The deal would have Declan paying $85,000, issuing five million shares over two years and spending $3 million over three years. The optioner retains a 2% NSR on metals and a 4% gross overriding royalty on non-metallic commodities.

In September Declan announced an option to acquire the Patterson Lake Northeast property. The company plans to engage Dahrouge Geological Consulting to explore its uranium properties.

Rockgate takeover offer: Denison softens conditions, extends deadline

Denison Mines TSX:DML advanced its attempted takeover of Rockgate Capital TSX:RGT by lowering the minimum tender condition from 90% to two-thirds of outstanding shares. In an October 30 statement Denison also extended the offer’s deadline again, this time to November 18, and dropped conditions related to staff retention and consulting agreements.

The same day Rockgate said insiders agreed not to exercise their options unless another company comes up with a better offer. Denison had requested a cease trade order on 11 million Rockgate options granted on September 30, which Denison termed “improper defensive tactics.” The British Columbia Securities Commission didn’t agree. But rather than risk Denison withdrawing its offer, Rockgate insiders “put the interests of the shareholders of Rockgate before their own personal interests and agreed to amend the terms of the options,” company president/CEO Karl Kottmeier said.

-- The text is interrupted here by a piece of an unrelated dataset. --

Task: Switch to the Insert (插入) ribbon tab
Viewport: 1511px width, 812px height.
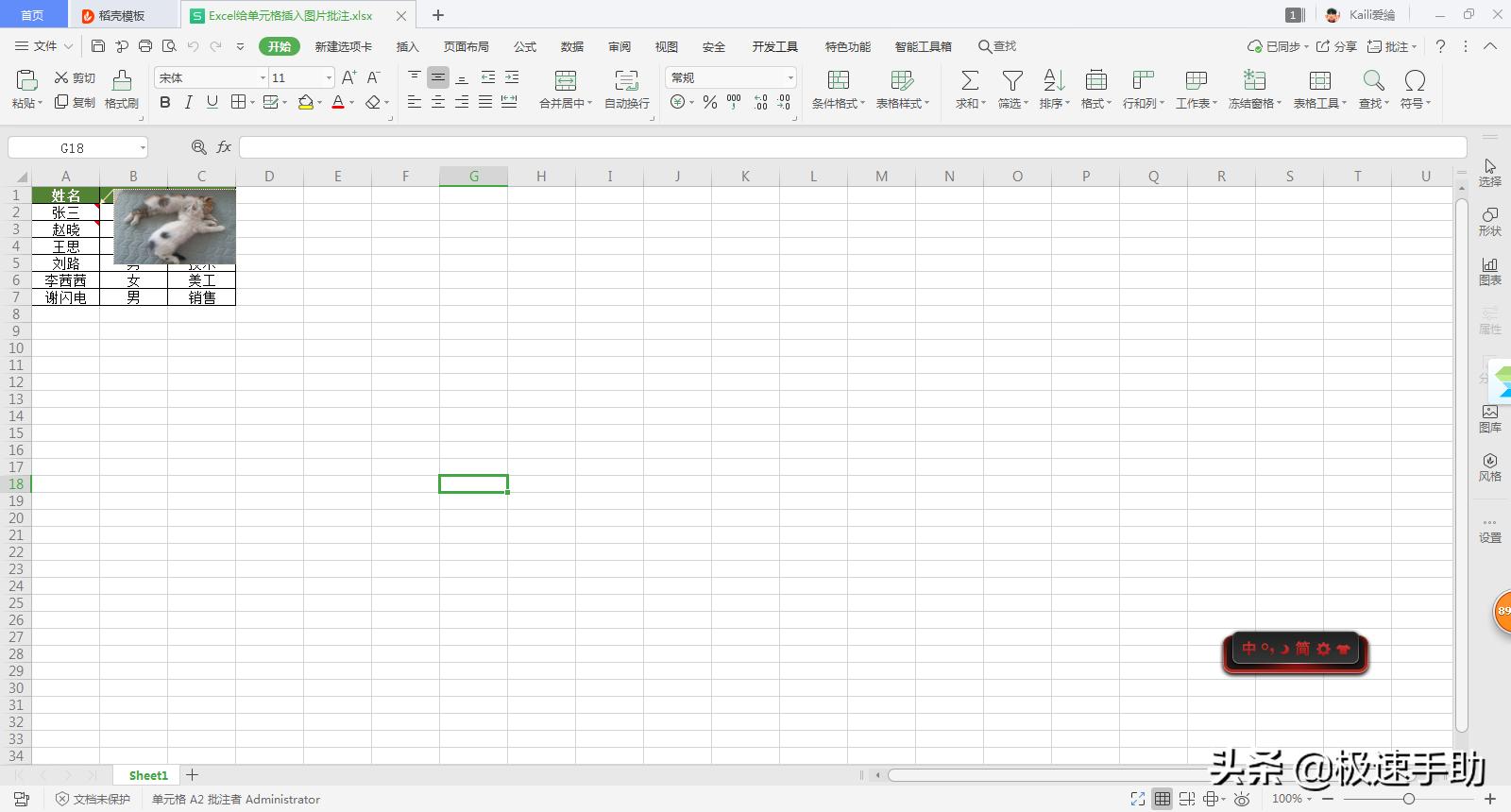Action: (x=407, y=46)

The tone of the companies’ statements has warmed considerably since Kottmeier labelled Denison’s offer an “unsolicited opportunistic hostile takeover bid.” Denison president/CEO Ron Hochstein thanked Kottmeier and the Rockgate board “for their contributions to allowing the offer to proceed towards a successful conclusion.”

Meanwhile Rockgate continues prefeasibility work on its flagship Falea uranium-silver-copper project in Mali.

Read how Denison’s offer defeated Rockgate’s proposed merger with Mega Uranium.

Read more about uranium merger-and-acquisition activity.

Lakeland Resources’ JV partner New Dimension to drill for gold

Lakeland Resources TSXV:LK announced on October 31 an imminent drill campaign of at least 1,800 metres by JV partner New Dimension Resources TSXV:NDR on the Midas gold property in north-central Ontario. Lakeland optioned the project to New Dimension in September in order to focus on Saskatchewan uranium exploration. But Lakeland will retain a 30% interest in Midas carried to an initial 43-101 resource estimate.

I’m excited that the project’s going to continue to be worked while we focus on uranium.—Jonathan Armes, president/CEO
of Lakeland Resources

“New Dimension is a great group to work with and the deal was easy to do,” Lakeland president/CEO Jonathan Armes tells ResourceClips.com. “I’m excited that the project’s going to continue to be worked while we focus on uranium. The onus is on them to explore that project and we share in any benefits that result.”

The previous week Lakeland closed a private placement for a total of $1,057,718 and announced the appointment of Basin veteran John Gingerich to the company’s advisory board. Field work continues on Lakeland’s Riou Lake uranium project.